Bu sözlerin önemini anlamak için yeniden 2010’a dönelim. Bugün Silivri’de tutuklu dönemin Genelkurmay Başkanı İlker Başbuğ’un Kara Kuvvetleri ve Jandarma Genel Komutanlığı için önerdiği isimler Erdoğan, ama özellikle de Gül’e takılmıştı. Bu isimlerden birisi de Aslan Güner’di ve Gül, Güner’i niye istemediğini açıkça anlatmıştı.

Gül’e göre, “Aslan Güner Paşa’nın Cumhurbaşkanlığı Başyaverliği döneminden bu yana yaklaşık 20 yıllık hizmeti Ankara’da geçmiş, PKK ile mücadelede Güneydoğu’da komutan olarak görev yapmamıştı”. Böyle bir atamaya onay verdiği takdirde Güner’in Genelkurmay Başkanlığı yolunu açmış olacağını, oysa cephe deneyimi olmayan bir komutanın Genelkurmay Başkanı olmasının doğru olmayacağını, bu nedenle de onay vermeyeceğini hükümete ileten Gül’ün, Güner’le ilgili bir diğer olumsuz kanaati de Ankara Garnizon Komutanı iken Esenboğa’da kendisini karşılarken, eşi Hayrünisa Hanım’ın elini sıkmamak için protokol sırasından çıkmasıydı.

Aslan Güner’le hemen hemen aynı “görev siciline” sahip Hulusi Akar’ın Kara Kuvvetleri Komutanlığına, dolayısıyla Özel sonrası Genelkurmay Başkanlığı’na seçilmesi Gül’ün o gerekçesinin çok da geçerli olmadığını gösteriyor.

Ki zaten artık “terörle mücadele” diye bir mesele kalmadığı, Kara Kuvvetleri, hatta Genelkurmay iç güvenlikten çekildiğine göre, “cephe deneyimine” sahip komutan da gerek duyulmamış olabilir.

Tabii gerçek gerekçe başkaydı ve Gül de bunu itiraf ediyordu.
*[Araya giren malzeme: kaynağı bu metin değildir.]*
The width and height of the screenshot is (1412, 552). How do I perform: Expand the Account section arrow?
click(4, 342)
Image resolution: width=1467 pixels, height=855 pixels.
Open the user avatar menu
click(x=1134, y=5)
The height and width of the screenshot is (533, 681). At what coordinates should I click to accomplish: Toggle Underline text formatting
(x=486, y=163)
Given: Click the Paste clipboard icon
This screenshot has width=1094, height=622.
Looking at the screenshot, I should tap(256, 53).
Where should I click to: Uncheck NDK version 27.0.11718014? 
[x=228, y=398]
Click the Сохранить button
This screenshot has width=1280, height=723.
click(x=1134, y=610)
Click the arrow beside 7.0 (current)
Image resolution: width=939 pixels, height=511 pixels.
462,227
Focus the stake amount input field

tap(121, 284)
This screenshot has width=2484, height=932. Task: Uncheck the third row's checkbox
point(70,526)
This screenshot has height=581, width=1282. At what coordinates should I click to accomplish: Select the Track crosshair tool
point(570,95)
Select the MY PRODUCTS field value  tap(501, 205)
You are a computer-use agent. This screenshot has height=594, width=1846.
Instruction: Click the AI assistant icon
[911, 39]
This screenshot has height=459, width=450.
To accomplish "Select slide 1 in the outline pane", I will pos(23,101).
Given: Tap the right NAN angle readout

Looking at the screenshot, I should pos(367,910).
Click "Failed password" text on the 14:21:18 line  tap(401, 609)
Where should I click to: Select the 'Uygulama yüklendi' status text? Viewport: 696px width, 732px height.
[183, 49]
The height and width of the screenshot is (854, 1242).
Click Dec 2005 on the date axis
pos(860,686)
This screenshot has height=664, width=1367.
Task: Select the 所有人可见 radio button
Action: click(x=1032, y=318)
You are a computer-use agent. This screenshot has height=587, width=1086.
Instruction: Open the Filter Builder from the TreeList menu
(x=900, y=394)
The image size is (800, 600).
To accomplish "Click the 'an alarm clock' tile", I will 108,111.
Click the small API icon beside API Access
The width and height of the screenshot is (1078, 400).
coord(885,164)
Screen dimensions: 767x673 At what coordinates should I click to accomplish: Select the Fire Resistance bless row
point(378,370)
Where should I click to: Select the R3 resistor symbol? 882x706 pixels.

Jandarma Genel Komutanlığı’na getirilen Org. Necdet Özel bir sonraki YAŞ’ta Kara Kuvvetleri Komutanlığı’na atanacaktı. Bu durumda ise Genelkurmay Başkanı olamayacaktı. Gül’e göre, “Kusurlu bir hareketi olmadığı halde Özel’in Genelkurmay Başkanlığı yolunun kapanması bir haksızlık” yaratacaktı.

-Dünü Anlamadan Bugünü Yorumlamak Zor-

2010’dan bu yana TSK ve Türkiye için köprülerin altından çok sular aktı. O ilk operasyondan sonra İlker Başbuğ’un istifaya zorlanması, e-mailler, internete düşürülen ses kayıtları, sözde “vatansever subayların” ihbar mektupları, dijital “deliller”le TSK adeta çarmıha gerildi. Hesaplaşma ne denli büyük idiyse, emekli olduktan sonra Başbuğ’un “gündüz Genelkurmay Başkanı, gece terörist” olduğu anlaşıldı ve tutuklanıp, Silivri’ye kondu. Başbuğ sonrasının Genelkurmay Başkanı Işık Koşaner ve Özel dışındaki kuvvet komutanları da emekliliğini istedi veya istemek zorunda bırakıldı. Ve Özel, TSK’nın tek patronu oldu.

Bu dönemin en etkili ve belirleyici gazetelerinin başında gelen Zaman’ın Ankara temsilcisi Mustafa Ünal dünkü yazısında o günleri şöyle özetledi:

“Tutuklu generalleri sorun yapan İlker Başbuğ YAŞ toplantılarını kilitlemeye kalktı. Bütün orgeneralleri yanına alarak istifa resti çekti. İlk kez kararlar üç gün sonra değil, geç açıklandı. O günlerin perde arkası tam aydınlanmadı. Çok azı biliniyor. Işık Koşaner olayı zirve olsa gerek. Koşaner’in de sorunu tutuklu generallerdi. Genelkurmay Başkanı sıfatıyla Balyoz’dan yargılanan general ve amirallerin tahliye edilmesi için siyasi iradeye ve yargıya çok baskı yaptı. Ancak sonuç alamadı. Bunun üzerine Şûra’ya saatler kala üç kuvvet komutanıyla birlikte istifa etti. Eski Türkiye olsaydı büyük bir krizdi, devlet kriziydi. Yeni Türkiye çok kolay aştı. Yeni isimlerle yoluna devam etti. Koşaner ve ‘kahraman’ olmayı beklerken bugün isimlerini kimsenin hatırlamadığı o kuvvet komutanları, istifa ettikleriyle kaldı. Eskiye fazla gittiğimizin farkındayım ama dünü anlamadan bugünü yorumlamak zor.”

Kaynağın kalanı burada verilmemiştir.